--- BEGIN DATA PROVIDED ---
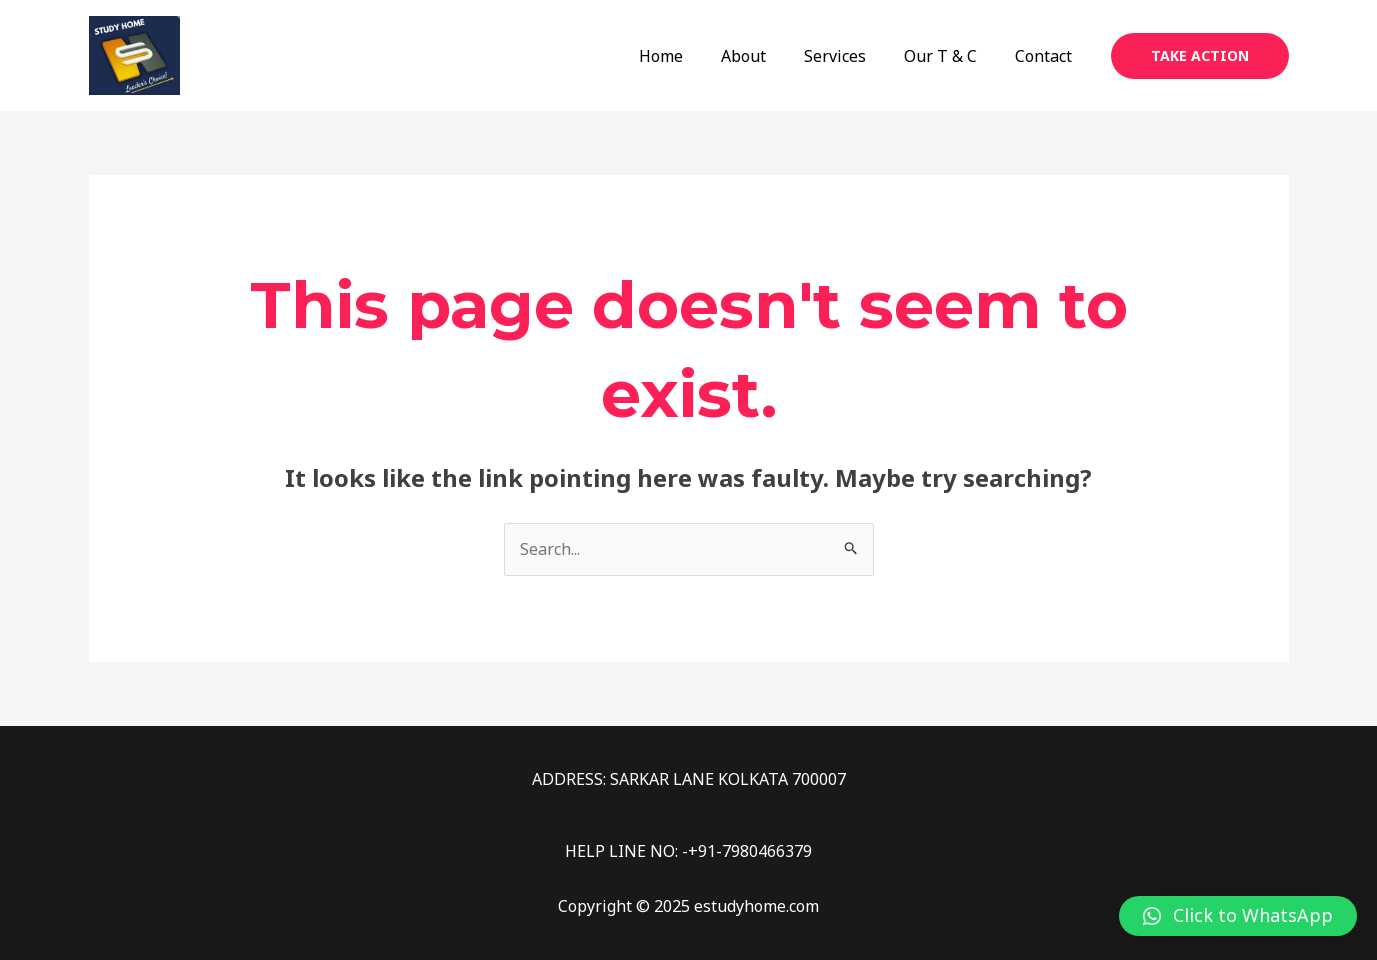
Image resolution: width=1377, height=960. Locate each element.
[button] (1238, 916)
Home (688, 56)
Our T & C (949, 56)
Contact (1046, 56)
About (764, 56)
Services (850, 56)
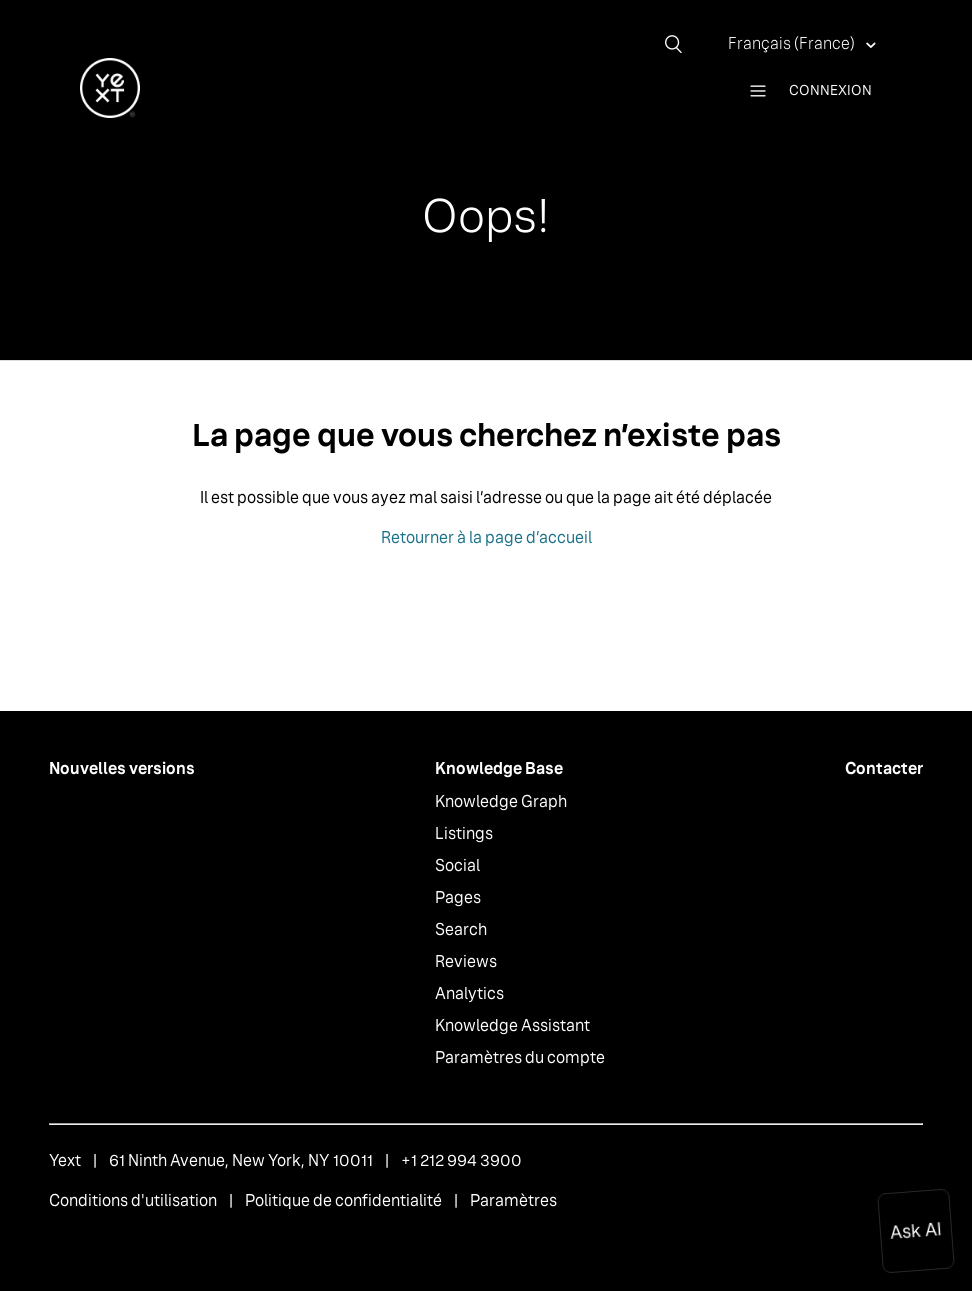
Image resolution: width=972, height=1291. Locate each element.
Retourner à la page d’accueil (486, 537)
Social (457, 865)
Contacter (884, 768)
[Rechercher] (681, 44)
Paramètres (513, 1200)
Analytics (469, 993)
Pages (458, 897)
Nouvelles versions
--- END DATA PROVIDED ---
▶ TASK BRIEF: Output every line of the entries above verbatim, omitting the pictures.

▶ RESULT OF THIS EXERCISE:
Image resolution: width=1377, height=960. Locate each element.
[button] (1238, 916)
Home (688, 56)
Our T & C (949, 56)
Contact (1046, 56)
About (764, 56)
Services (850, 56)
Image resolution: width=972, height=1291. Locate each element.
Retourner à la page d’accueil (486, 537)
Social (457, 865)
Contacter (884, 768)
[Rechercher] (681, 44)
Paramètres (513, 1200)
Analytics (469, 993)
Pages (458, 897)
Nouvelles versions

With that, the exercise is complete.